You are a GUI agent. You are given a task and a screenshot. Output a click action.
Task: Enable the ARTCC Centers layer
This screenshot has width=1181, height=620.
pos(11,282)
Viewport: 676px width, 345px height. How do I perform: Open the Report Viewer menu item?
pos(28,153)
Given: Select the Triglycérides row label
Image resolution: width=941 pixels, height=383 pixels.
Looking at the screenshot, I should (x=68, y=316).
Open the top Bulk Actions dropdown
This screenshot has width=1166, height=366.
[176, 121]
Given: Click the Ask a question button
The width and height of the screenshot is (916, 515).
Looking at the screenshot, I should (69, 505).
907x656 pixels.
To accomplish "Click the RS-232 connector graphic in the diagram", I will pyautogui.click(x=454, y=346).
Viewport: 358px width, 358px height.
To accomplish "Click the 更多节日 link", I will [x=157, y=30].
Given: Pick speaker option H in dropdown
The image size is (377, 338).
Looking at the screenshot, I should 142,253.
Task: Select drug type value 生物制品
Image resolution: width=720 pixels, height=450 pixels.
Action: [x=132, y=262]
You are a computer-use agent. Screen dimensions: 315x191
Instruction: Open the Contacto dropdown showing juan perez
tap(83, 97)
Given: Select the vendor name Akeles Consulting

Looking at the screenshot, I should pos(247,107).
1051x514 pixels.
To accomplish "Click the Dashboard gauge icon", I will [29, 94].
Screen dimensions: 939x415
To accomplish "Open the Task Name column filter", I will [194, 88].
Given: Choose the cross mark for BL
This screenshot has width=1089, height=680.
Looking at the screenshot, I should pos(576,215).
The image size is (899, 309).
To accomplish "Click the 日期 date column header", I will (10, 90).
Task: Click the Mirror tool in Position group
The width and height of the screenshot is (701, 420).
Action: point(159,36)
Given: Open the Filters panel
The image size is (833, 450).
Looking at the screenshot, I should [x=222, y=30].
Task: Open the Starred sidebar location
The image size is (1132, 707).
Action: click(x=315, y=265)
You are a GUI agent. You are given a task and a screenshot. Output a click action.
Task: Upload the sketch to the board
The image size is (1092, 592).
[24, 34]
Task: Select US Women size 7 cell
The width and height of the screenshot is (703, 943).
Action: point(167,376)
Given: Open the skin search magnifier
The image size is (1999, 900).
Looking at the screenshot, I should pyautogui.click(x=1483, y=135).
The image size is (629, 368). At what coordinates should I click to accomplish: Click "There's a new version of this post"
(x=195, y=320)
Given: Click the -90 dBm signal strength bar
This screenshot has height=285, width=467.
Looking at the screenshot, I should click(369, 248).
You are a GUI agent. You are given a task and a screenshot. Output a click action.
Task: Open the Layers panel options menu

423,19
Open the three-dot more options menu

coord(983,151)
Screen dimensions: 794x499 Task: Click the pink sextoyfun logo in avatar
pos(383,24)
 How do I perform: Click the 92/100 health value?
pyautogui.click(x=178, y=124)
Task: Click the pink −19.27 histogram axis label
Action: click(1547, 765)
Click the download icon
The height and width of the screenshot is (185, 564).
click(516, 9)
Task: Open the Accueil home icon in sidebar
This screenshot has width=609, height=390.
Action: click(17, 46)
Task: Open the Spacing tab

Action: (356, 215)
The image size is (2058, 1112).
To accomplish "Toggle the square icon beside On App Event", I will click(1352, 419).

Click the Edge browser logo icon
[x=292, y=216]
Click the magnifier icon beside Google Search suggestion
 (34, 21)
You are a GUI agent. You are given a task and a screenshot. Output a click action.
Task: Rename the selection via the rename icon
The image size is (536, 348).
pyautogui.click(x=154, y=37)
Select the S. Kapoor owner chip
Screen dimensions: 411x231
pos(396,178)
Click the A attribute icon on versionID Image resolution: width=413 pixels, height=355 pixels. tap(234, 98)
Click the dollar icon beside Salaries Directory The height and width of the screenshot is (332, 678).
---+---
WRITTEN REQUEST: Could you reproduce the listing above with every "dropdown" replaced by "drop-down menu" and everything else unchanged?

ANSWER TO THIS EXERCISE:
You are a GUI agent. You are given a task and a screenshot. Output a click action.
Task: Enable the ARTCC Centers layer
This screenshot has width=1181, height=620.
pos(11,282)
Viewport: 676px width, 345px height. How do I perform: Open the Report Viewer menu item?
pos(28,153)
Given: Select the Triglycérides row label
Image resolution: width=941 pixels, height=383 pixels.
Looking at the screenshot, I should (x=68, y=316).
Open the top Bulk Actions drop-down menu
This screenshot has width=1166, height=366.
[176, 121]
Given: Click the Ask a question button
The width and height of the screenshot is (916, 515).
Looking at the screenshot, I should (69, 505).
907x656 pixels.
To accomplish "Click the RS-232 connector graphic in the diagram", I will pyautogui.click(x=454, y=346).
Viewport: 358px width, 358px height.
To accomplish "Click the 更多节日 link", I will [x=157, y=30].
Given: Pick speaker option H in drop-down menu
The image size is (377, 338).
Looking at the screenshot, I should 142,253.
Task: Select drug type value 生物制品
Image resolution: width=720 pixels, height=450 pixels.
Action: [x=132, y=262]
You are a computer-use agent. Screen dimensions: 315x191
Instruction: Open the Contacto drop-down menu showing juan perez
tap(83, 97)
Given: Select the vendor name Akeles Consulting

Looking at the screenshot, I should pos(247,107).
1051x514 pixels.
To accomplish "Click the Dashboard gauge icon", I will [29, 94].
Screen dimensions: 939x415
To accomplish "Open the Task Name column filter", I will [194, 88].
Given: Choose the cross mark for BL
This screenshot has width=1089, height=680.
Looking at the screenshot, I should pos(576,215).
The image size is (899, 309).
To accomplish "Click the 日期 date column header", I will (10, 90).
Task: Click the Mirror tool in Position group
The width and height of the screenshot is (701, 420).
Action: point(159,36)
Given: Open the Filters panel
The image size is (833, 450).
Looking at the screenshot, I should [x=222, y=30].
Task: Open the Starred sidebar location
The image size is (1132, 707).
Action: click(x=315, y=265)
You are a GUI agent. You are given a task and a screenshot. Output a click action.
Task: Upload the sketch to the board
The image size is (1092, 592).
[24, 34]
Task: Select US Women size 7 cell
The width and height of the screenshot is (703, 943).
Action: point(167,376)
Given: Open the skin search magnifier
The image size is (1999, 900).
Looking at the screenshot, I should pyautogui.click(x=1483, y=135).
The image size is (629, 368). At what coordinates should I click to accomplish: Click "There's a new version of this post"
(x=195, y=320)
Given: Click the -90 dBm signal strength bar
This screenshot has height=285, width=467.
Looking at the screenshot, I should click(369, 248).
You are a GUI agent. You are given a task and a screenshot. Output a click action.
Task: Open the Layers panel options menu

423,19
Open the three-dot more options menu

coord(983,151)
Screen dimensions: 794x499 Task: Click the pink sextoyfun logo in avatar
pos(383,24)
 How do I perform: Click the 92/100 health value?
pyautogui.click(x=178, y=124)
Task: Click the pink −19.27 histogram axis label
Action: click(1547, 765)
Click the download icon
The height and width of the screenshot is (185, 564).
click(516, 9)
Task: Open the Accueil home icon in sidebar
This screenshot has width=609, height=390.
Action: click(17, 46)
Task: Open the Spacing tab

Action: (356, 215)
The image size is (2058, 1112).
To accomplish "Toggle the square icon beside On App Event", I will click(1352, 419).

Click the Edge browser logo icon
[x=292, y=216]
Click the magnifier icon beside Google Search suggestion
 (34, 21)
You are a GUI agent. You are given a task and a screenshot. Output a click action.
Task: Rename the selection via the rename icon
The image size is (536, 348).
pyautogui.click(x=154, y=37)
Select the S. Kapoor owner chip
Screen dimensions: 411x231
pos(396,178)
Click the A attribute icon on versionID Image resolution: width=413 pixels, height=355 pixels. tap(234, 98)
Click the dollar icon beside Salaries Directory The height and width of the screenshot is (332, 678).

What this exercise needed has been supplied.